In regards to censorship, I agree with you. It seems that if your primary opposition to net neutrality is censorship, then you should be equally opposed to Google censoring anything.
But in terms of technical effort and economics, these are not the same. It's much easier to write html and find someone to host it for you than it is to trench in municipalities and lay fiber across the country. Net neutrality restricts ISPs from having a competitive advantage in the content space.
To me it's less about censorship than companies offering services over there internet having to pay tolls to ISPs. This will only make it easier for incumbent companies to defend the market against competitors will can't afford the tolls and thus can't reach their customers.
Net Neutrality isn't about censorship. It's about the distribution of power and hence profit in the emerging new order for communications, media and entertainment distribution. ISPs want to maintain their current cable tv business model where they get to charge the customer for their connection, and also charge the content provider for carrying their content to said user.
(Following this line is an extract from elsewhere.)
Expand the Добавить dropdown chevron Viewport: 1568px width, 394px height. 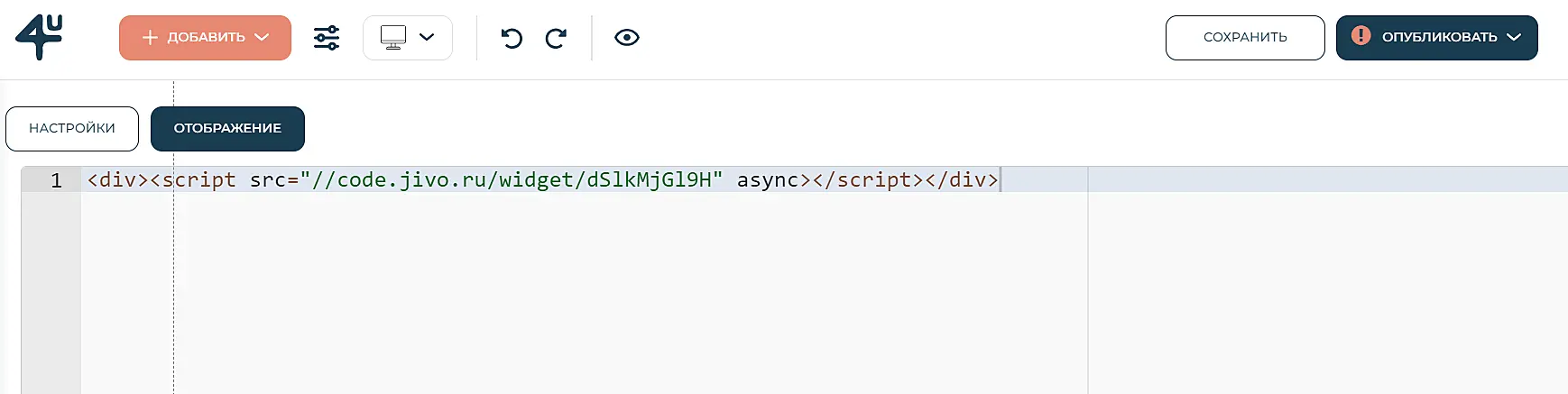pos(263,37)
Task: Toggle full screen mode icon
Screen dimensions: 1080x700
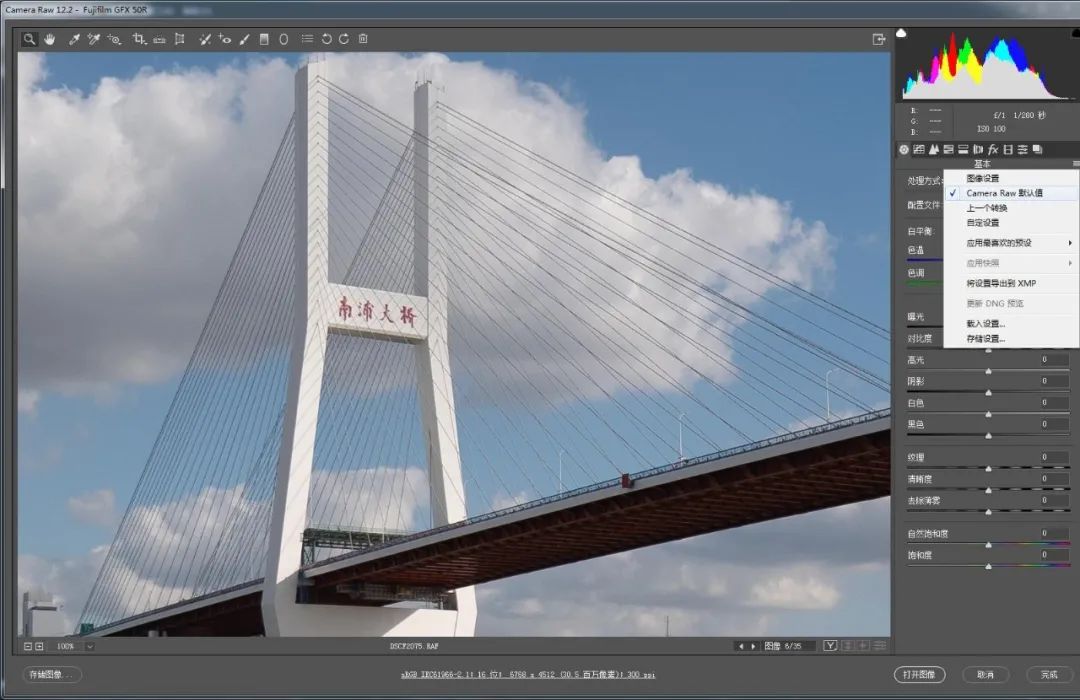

That business model is contrary to the historical Internet Service model where the customer pays a fee that's supposed to cover the cost of all the traffic they transit regardless of where it originated.
The difference is one of degree (...perhaps "layer" is a better word?), not of kind. There probably is a principled way to draw a line between the two situations, but I haven't seen it. Many people are distracted by the greater empathy they feel for Google than for Comcast.
In my mind there is actually no contradiction here. Net neutrality is undeniably a way for the federal government to pressure ISPs when their opinions differ. Such as on information requests and wiretapping.
Yes they're slightly close. But those sites can much more easily put up their own webserver than run their own network to each customer.